Callie Is Leaving ‘Grey’s Anatomy’ And — I’m Just Gonna Say It — I’m Really Happy About It
I have a very unpopular opinion to share with Shondaland devotees: I am glad that Callie Torres is leaving Grey’s Anatomy. Like absolutely stoked about not having to watch her or deal with her drama anymore. Before you start to call me expletives under your breath, you should know a few things. I’ve loved Grey’s Anatomy forever. I hold it dear to my heart and have stuck with it through all of the ups and downs. I don’t even it consider it a “guilty pleasure.” It is pleasure, all around, when I see it on my DVR and Twitter timeline every week. It’s like “eating a bag of nacho cheese Doritos you don’t have to share with anyone” good (though that’s mainly because no one else in my life enjoys it as much as I do).
I also understand, and do, in my dislike for her, sometimes forget, how long Sara Ramirez’s character has been on the show and how important her character’s bisexuality and queer storylines were to some people. Prayer hands all around to that. Ramirez is amazing and Shonda Rhimes a goddess for writing her in. But Callie herself, as a person? I can’t stand her, and I can’t be sorry for that.
I do appreciate Callie on some levels. Her easy-going, complex, and hot relationship with Mark Sloan will always be my #relationshipgoals, much to my therapist’s chagrin. And who but Callie would ever have loved the little-doctor-that-could George O’Malley? But she was sort of mean to George, too. She moved into a fancy hotel because he said he wanted to take it slow and slept with Mark for the first time.

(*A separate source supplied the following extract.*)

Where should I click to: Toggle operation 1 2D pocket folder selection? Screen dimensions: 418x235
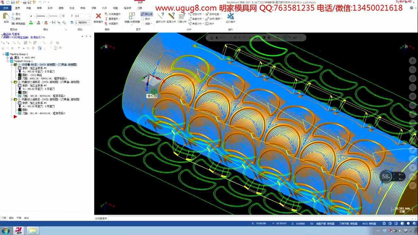click(15, 65)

And therein lies my distaste for Callie Torres. She’s brash, makes bad decisions, and then wants everyone to feel sorry her. I’m not doing it.
No one remembers that she cheated on Robbins first.
I was all about Callie when she high tailed it out of Africa when she and Robbins moved there for Arizona’s fellowship. She sacrificed her own needs and didn’t like it and I felt for her. Then she slept with Mark and got pregnant with Sofia. Flash forward to that horrible season where Arizona is still blaming Callie for cutting off her leg and has an affair with Dr. Boswell, leading to their divorce. I was still Team Callie.
But Callie took that way too hard. And she made Arizona pay for it for basically fucking ever. Listen, I don’t think I would want to do tequila shots with either one of them, but can we all at least acknowledge this hypocrisy? Callie is not the “precious angel” many of her fans think she is. She’s kind of a bully.
Speaking of, can we talk about this thing with Penny?
I get that when love strikes, love strikes hard. But Callie broke all sorts of girl codes when she kept mopey Penny around after finding out that she was part of the team that basically killed Derek with incompetence. Sure, mistakes happen (that’s what this show is all about). But we’re talking McDreamy here. We’re talking about sleeping with the woman who was there the night your best friend’s soulmate didn’t get the right kind of scan that could have saved him. He didn’t get that scan because Penny didn’t stand up to the cranky, self-important man doctor that night in the middle of nowhere. I just don’t think I’d be able to go down on someone who sucked that much at their job. Go ahead and judge me.
She just takes babies away.
What did she think was going to happen to when she told Arizona she was going to take Sofia to New York City with The Girl That Basically Killed Derek Shepard? I’m not a parent, and sure, Arizona has always been on the fence about how she felt about children (well, she was before she had a kid; she’s seemed pretty solidly into the role ever since), but a little more explanation and a heart to heart in an on-call room would have perhaps softened the blow. Aren’t we all about co-parenting these days? Arizona had an affair because she was crazy depressed and doesn’t have a leg. But there’s no compassion there? Really?
Let’s not forget, too, that when she find out that Arizona was sleeping around, she moved back into Casa Meredith with Sofia and pretty much barred Arizona from seeing her daughter because she had sex outside of the rules of their relationship. I don’t know what custody laws are like in Seattle, but that seems a little…unfair. She makes a lot of impetuous choices that hurt other people and then just dances in her underwear. I can’t even watch.
I also just don’t like her cry face, and I know I’m not supposed to say that, but it’s true. It’s a straight tie with April Kepner on the obnoxious-meter I hold in my cold little heart.
Grey’s gives and then taketh away. There have been moments where I never thought I would get over losing a character — Burke, Izzie, all of them. Who even knew two years ago that this show could exist without Christina Yang? I’m sorry, Callie fans (and anyone who was still shipping Calzona for the long haul), but I did a little underwear jam myself when I realized the Callie rumors were true, that she would be gone for good. I feel bad that I could never get in on the Callie fandom. I wanted to. Please, forgive me (which should be easy considering how readily you’ve forgiven Callie for her sins).